Abstract

Fluorescent derivatives of gangliosides were prepared by oxidizing the sialyl residues to aldehydes and reacting them with fluorescent hydrazides. When rhodaminyl gangliosides were incubated with lymphocytes, the cells incorporated them in a time- and temperature-dependent manner. Initially, the gangliosides were evenly distributed on the cell surface but were redistributed into patches and caps by antirhodamine antibodies. When the cells were then stained with a second antibody or protein A labeled with fluorescein, the fluorescein stain revealed the coincident movement of both the gangliosides and the antirhodamine antibodies. When the cells were treated with both rhodamine and Lucifer yellow CH-labeled gangliosides, the antirhodamine antibodies induced patching and capping of both fluorescent gangliosides but had no effect on cells incubated only with Lucifer yellow CH-labeled gangliosides. In addition, capping was observed on cells exposed to cholera toxin, antitoxin antibodies, and rhodamine-labeled protein A, indirectly showing the redistribution of endogenous ganglioside GM1, the cholera toxin receptor. By incorporating Lucifer yellow CH-labeled GM1 into the cells and inducing capping as above, we were able to demonstrate directly the coordinate redistribution of the fluorescent GM1 and the toxin.

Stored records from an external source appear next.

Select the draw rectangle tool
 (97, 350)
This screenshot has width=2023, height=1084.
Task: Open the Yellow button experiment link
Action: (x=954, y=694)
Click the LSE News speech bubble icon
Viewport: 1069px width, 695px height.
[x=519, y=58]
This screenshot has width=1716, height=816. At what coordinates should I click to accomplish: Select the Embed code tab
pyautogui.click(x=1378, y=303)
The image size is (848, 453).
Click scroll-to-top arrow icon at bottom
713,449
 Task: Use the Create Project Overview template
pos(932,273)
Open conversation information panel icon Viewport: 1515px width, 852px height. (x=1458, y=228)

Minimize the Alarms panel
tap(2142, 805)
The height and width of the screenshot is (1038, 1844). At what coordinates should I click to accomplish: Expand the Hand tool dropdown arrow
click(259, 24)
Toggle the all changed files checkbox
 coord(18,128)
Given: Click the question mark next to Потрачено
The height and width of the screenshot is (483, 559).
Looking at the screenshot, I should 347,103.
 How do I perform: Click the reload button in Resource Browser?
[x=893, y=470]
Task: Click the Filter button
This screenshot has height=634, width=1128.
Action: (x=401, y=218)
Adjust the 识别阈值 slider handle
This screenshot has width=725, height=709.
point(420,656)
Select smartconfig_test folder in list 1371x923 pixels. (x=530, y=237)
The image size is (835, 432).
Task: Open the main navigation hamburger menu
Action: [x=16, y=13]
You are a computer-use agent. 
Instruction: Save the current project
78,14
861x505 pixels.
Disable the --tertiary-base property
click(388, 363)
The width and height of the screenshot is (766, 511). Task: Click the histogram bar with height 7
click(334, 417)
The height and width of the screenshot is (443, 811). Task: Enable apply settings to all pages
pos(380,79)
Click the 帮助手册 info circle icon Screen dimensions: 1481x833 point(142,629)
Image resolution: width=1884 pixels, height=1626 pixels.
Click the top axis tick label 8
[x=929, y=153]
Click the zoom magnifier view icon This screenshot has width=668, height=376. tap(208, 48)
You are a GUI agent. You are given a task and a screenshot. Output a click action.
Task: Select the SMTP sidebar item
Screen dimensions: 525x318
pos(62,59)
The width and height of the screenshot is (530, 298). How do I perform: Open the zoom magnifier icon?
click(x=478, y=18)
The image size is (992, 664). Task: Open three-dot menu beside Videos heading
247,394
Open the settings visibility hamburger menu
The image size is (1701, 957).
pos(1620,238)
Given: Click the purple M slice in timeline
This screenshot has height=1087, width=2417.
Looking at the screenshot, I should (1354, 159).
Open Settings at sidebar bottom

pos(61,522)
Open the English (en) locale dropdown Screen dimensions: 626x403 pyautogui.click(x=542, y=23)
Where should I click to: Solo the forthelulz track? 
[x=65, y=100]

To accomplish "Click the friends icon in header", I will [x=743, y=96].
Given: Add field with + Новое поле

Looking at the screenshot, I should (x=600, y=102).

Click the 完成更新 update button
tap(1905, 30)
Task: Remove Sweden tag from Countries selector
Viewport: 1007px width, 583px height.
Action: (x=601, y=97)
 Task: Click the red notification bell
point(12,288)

When the lymphocytes were stained first with Lucifer yellow CH-labeled exogenous ganglioside GM3, which is not a toxin receptor, there was co-capping of endogenous GM1 (rhodamine) and exogenous GM3 (Lucifer yellow CH). These results suggest that gangliosides may self-associate in the plasma membrane which may explain the basis for ganglioside redistribution and capping.